I suspect that the reason for setting a purchase price cap for rebates was to avoid the poor optics of owners of luxury vehicles being given back tax dollars in rebates, not to incentivise high mileage users. The govt did increase it from 60K to 70K about a year ago, but still it's an arbitrary number. The feds and the province approve vehicles model by model, according to MSRP rather than actual invoice price. So the XLT SR at $69,000 MSRP makes it under the cap, while the ER at $85,000 does not. This saves everyone the hassle of reviewing zillions of individual invoices. I can't imagine government analysing the market and setting a cap amount that deliberately included or excluded certain models. If they wanted to achieve that, they'd use different metrics than simple MSRP.
Like most things in life, it cuts both ways. Worked for me, because while the red paint job and a mobile charging cable nudged my buy price $500 over the cap, it didn't cost me the rebates. Sadly though, factory incentives and dealer price reductions don't pull the price below the cap unless Ford reduces the MSRP and posts the new price to NRCan.

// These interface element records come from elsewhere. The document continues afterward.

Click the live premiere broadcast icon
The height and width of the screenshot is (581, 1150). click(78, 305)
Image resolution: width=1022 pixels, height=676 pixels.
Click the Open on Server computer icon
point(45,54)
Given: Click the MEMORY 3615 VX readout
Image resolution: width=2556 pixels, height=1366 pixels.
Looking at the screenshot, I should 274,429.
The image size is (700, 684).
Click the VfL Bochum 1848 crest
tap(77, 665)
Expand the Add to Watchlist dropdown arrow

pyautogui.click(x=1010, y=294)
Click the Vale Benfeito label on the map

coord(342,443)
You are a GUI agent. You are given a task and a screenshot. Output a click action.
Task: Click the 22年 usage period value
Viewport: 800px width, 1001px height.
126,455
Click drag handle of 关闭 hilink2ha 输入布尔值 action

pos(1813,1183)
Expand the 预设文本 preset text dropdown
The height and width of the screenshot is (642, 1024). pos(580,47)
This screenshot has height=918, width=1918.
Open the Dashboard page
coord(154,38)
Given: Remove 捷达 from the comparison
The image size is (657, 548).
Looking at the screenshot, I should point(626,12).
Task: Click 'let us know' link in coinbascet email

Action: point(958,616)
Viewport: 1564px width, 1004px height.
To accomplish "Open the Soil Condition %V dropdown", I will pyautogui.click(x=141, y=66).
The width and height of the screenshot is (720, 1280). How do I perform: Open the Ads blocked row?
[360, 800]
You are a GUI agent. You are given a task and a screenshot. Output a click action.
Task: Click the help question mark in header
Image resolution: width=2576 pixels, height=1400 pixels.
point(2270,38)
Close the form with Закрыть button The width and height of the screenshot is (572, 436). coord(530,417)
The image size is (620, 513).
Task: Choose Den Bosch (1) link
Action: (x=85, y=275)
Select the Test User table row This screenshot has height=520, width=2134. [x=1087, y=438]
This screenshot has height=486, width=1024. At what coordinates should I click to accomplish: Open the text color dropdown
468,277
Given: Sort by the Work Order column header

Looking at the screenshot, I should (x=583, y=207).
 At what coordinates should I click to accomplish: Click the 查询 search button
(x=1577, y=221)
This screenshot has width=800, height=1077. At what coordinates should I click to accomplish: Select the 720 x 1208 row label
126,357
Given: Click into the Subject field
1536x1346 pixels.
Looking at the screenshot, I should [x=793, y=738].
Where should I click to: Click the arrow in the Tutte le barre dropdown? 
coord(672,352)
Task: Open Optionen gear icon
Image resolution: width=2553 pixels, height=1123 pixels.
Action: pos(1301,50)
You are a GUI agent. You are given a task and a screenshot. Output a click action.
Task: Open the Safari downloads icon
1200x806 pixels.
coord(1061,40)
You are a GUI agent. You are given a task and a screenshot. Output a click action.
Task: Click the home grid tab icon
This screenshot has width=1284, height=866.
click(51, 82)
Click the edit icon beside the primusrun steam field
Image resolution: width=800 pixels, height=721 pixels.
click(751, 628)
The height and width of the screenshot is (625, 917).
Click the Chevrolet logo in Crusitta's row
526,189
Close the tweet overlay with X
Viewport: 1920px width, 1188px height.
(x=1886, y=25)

My second big reason is I suspect Gen 2 will see some big improvements. A regular box for one is a sticking point for me. I'd think the base batt in the 150 will probably increase too, or the cost of the big batt will come down.
A lightning seems like a great choice if you're charging at home most of the time and can work happily within the real world range. My next new truck will be electric I suspect and allow me to drive my regular routes without range related issues. I plan to wait till Gen 2.
This is a perfectly reasonable line of thinking. There's no question that this gen 1 is the opening move in the EV truck game, just electric drive and battery crammed in between the chassis rails of a regular F150. The gen 2, known as T3 (Trust The Truck) will be a full EV "skateboard" platform, and you would expect them to offer most of the cab and box length combinations that gas F150s have now. I'd guess there'll be SUV and midsize truck options as well. Surely Ford is working hard on a battery solution that provides the optimum balance between power, recharge speed, storage capacity, weight, longevity, power output and cost. It'll almost certainly be better on most of those metrics than the pack in the current Lightning, but by how much, a lot or a little?
The short box bothered me too, but it was that or nothing. There's times now where I wish it was a foot or so longer, but that huge frunk does help, a lot more useful than I thought it would be. I keep three packout boxes of cordless tools and accessories in there more or less full time, out of the weather, away from larcenous eyes, and with charging power available right there.